List all lines in the material below that contain "agent".

▶ SUPPLIED INFORMATION
____

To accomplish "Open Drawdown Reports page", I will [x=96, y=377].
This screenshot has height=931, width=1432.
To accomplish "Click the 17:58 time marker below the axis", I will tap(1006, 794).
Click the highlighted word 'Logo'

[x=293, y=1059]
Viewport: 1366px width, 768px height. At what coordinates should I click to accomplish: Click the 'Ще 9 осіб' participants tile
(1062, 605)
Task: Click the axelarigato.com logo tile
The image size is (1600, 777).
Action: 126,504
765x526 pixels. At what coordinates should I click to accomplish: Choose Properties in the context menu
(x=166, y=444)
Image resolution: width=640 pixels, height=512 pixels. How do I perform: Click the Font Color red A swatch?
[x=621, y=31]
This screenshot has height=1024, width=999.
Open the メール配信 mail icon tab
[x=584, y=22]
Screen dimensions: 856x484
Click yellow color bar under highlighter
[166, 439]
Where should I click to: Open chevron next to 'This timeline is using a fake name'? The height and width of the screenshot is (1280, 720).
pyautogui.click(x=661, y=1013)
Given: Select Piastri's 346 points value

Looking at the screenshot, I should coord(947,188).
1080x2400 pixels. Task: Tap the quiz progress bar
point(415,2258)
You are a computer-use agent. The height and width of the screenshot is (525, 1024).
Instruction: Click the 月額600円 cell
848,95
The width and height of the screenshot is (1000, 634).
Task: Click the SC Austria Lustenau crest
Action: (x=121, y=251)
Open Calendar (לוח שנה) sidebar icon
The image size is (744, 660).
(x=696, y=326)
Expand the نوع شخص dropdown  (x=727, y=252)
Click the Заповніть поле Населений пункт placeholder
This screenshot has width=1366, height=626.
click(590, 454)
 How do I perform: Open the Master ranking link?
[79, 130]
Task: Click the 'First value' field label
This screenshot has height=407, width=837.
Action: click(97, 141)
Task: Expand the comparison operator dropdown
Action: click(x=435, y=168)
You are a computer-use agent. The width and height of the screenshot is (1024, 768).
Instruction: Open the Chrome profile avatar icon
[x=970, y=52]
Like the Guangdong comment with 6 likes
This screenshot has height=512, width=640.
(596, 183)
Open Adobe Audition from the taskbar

____

▶ EXERCISE RESULT
You are a computer-use agent. The height and width of the screenshot is (525, 1024).
You are a computer-use agent. The width and height of the screenshot is (1024, 768).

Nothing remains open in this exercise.